• Instructions to follow:
Rewrite the material starting with the line with "Tap the 유의사항 section heading" and going on through the line with "This screenshot has", substituting "Open" for "Switch to" and leaving everything else as it is.

• Given records:
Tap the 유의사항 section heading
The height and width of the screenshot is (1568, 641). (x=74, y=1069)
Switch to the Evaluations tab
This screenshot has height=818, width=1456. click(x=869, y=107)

...

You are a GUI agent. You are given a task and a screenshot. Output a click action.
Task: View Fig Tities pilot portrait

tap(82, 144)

• Answer to this problem:
Tap the 유의사항 section heading
The height and width of the screenshot is (1568, 641). (x=74, y=1069)
Open the Evaluations tab
This screenshot has height=818, width=1456. click(x=869, y=107)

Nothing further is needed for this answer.